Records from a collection
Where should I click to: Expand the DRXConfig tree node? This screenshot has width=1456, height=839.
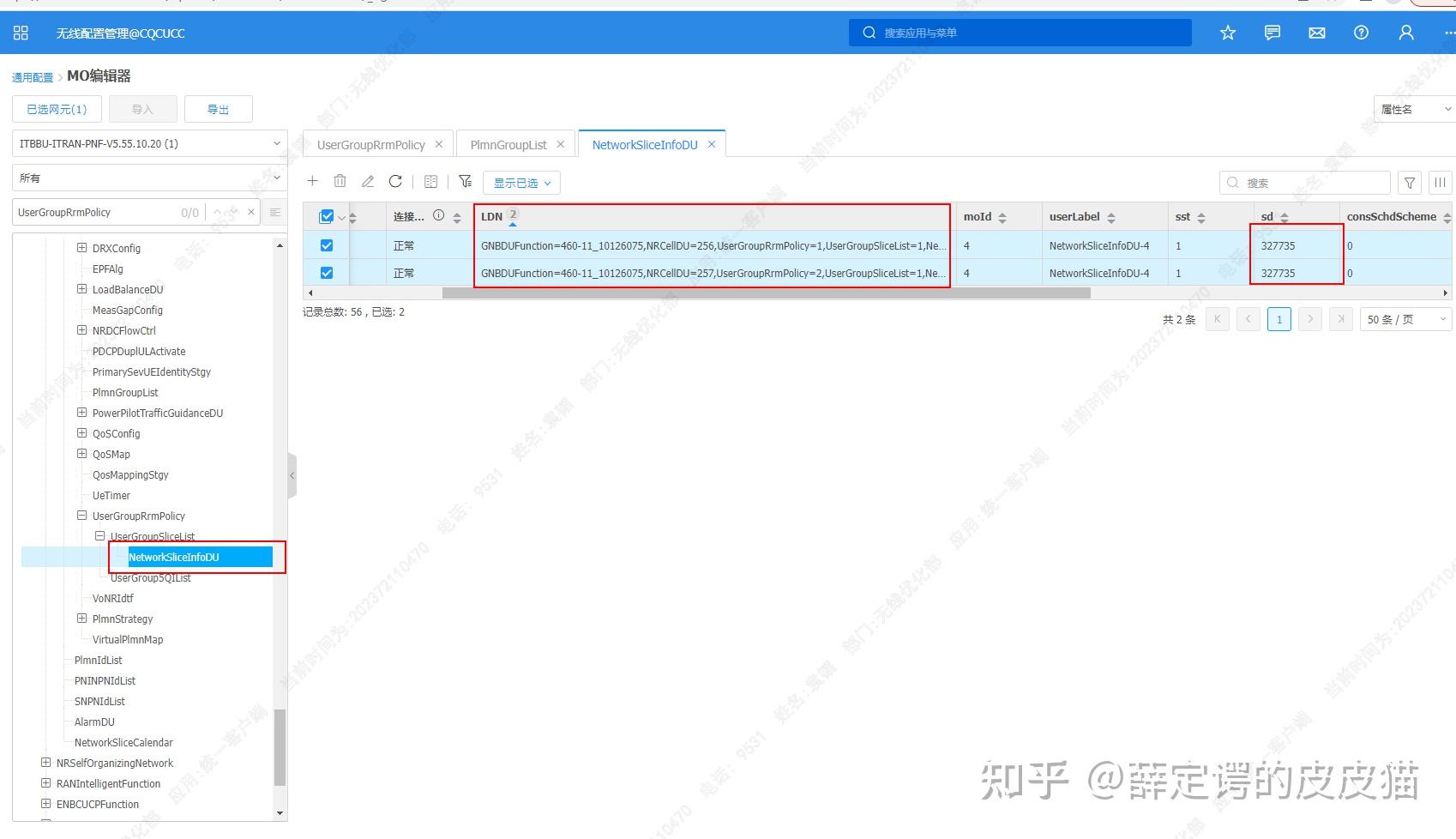(x=81, y=248)
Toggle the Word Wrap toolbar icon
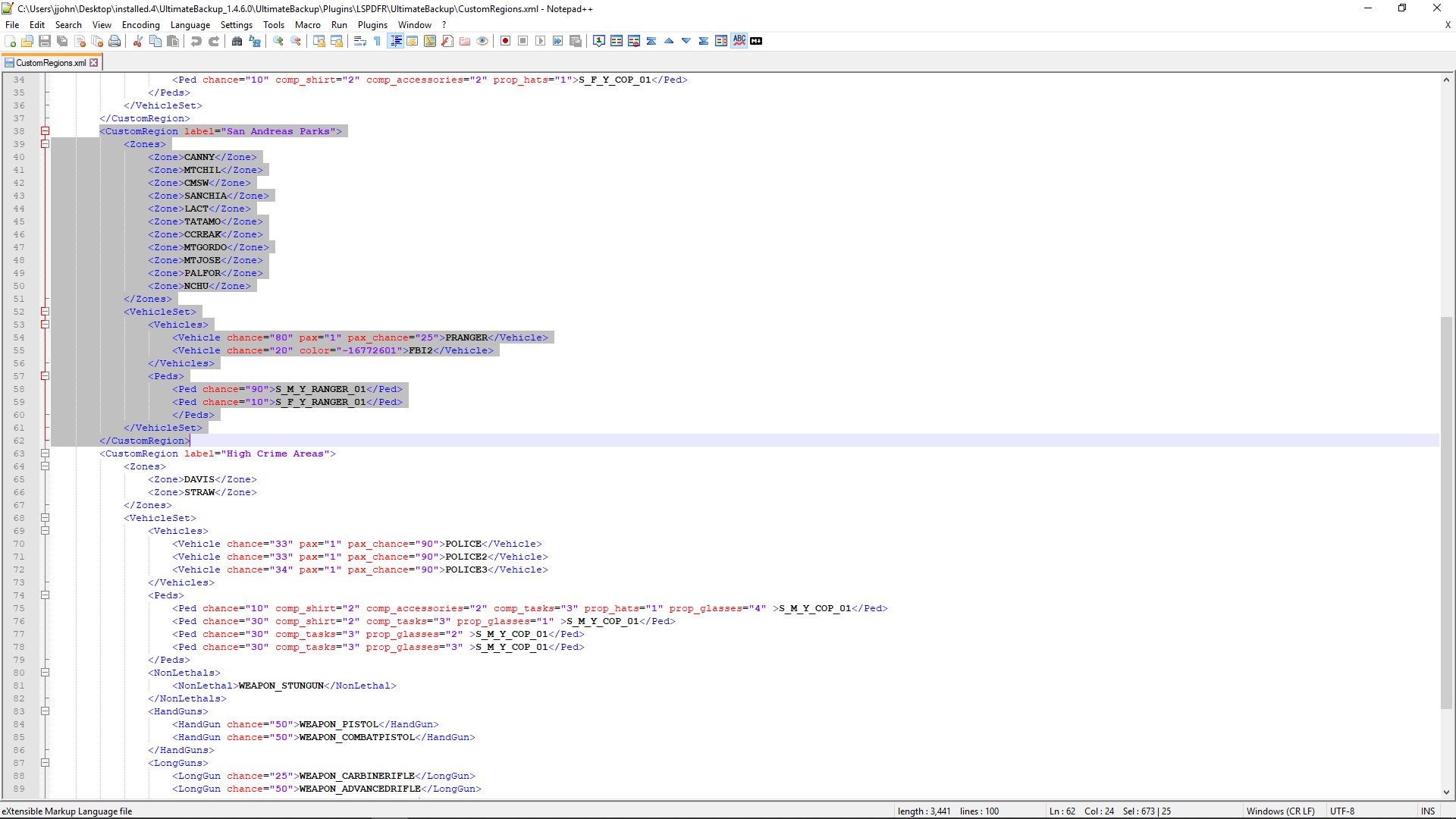Image resolution: width=1456 pixels, height=819 pixels. pos(360,41)
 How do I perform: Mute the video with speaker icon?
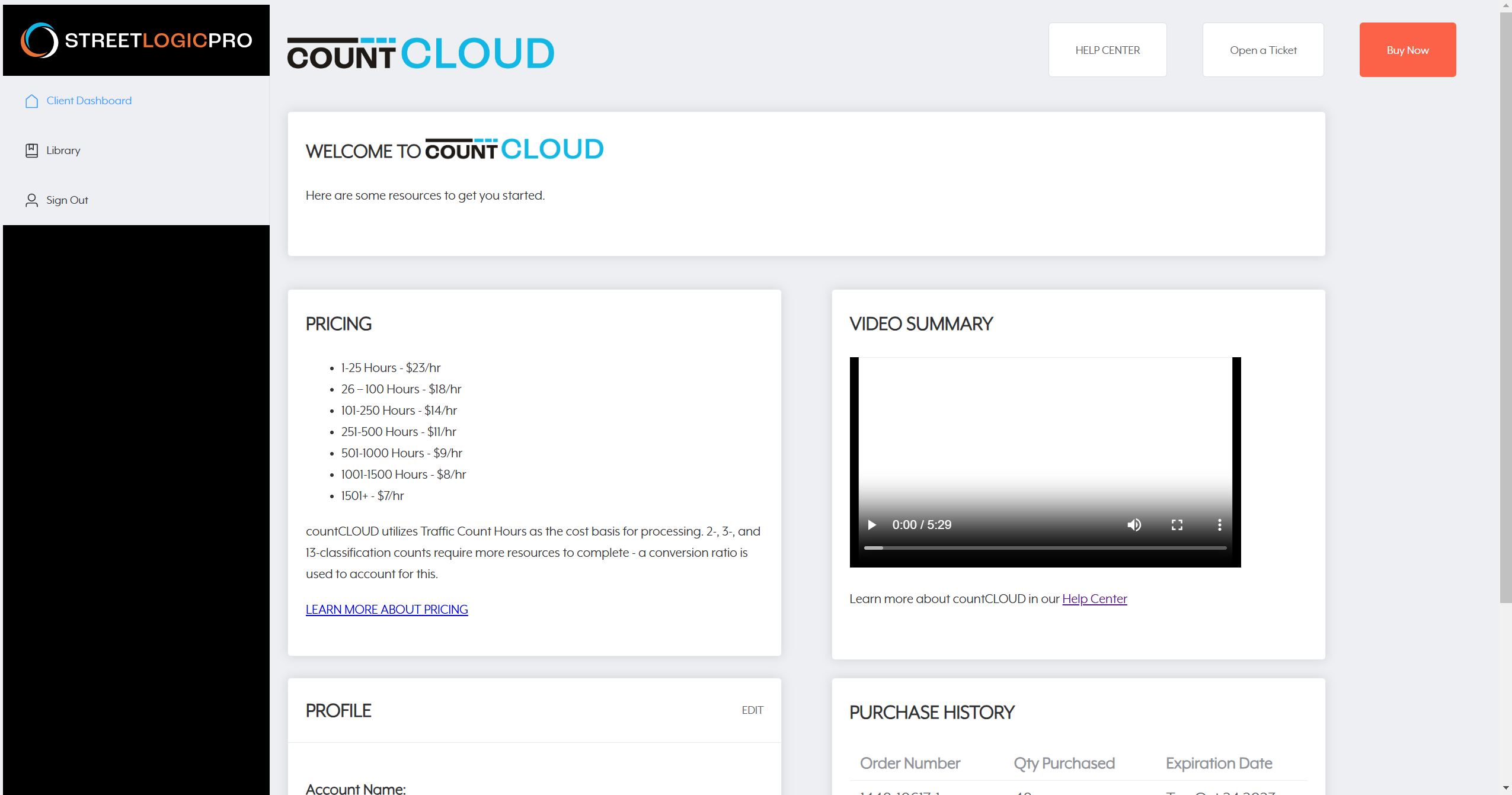pyautogui.click(x=1134, y=525)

*WORK INSTRUCTION*
Begin with the line that has "Toggle the Word Wrap toolbar icon" and continue to the last line of the entries, printing each line exactly and nothing else; include both ends and skip the pictures.

*ANSWER TO THE EXERCISE*
Toggle the Word Wrap toolbar icon
Image resolution: width=1456 pixels, height=819 pixels. pos(360,41)
 How do I perform: Mute the video with speaker icon?
pyautogui.click(x=1134, y=525)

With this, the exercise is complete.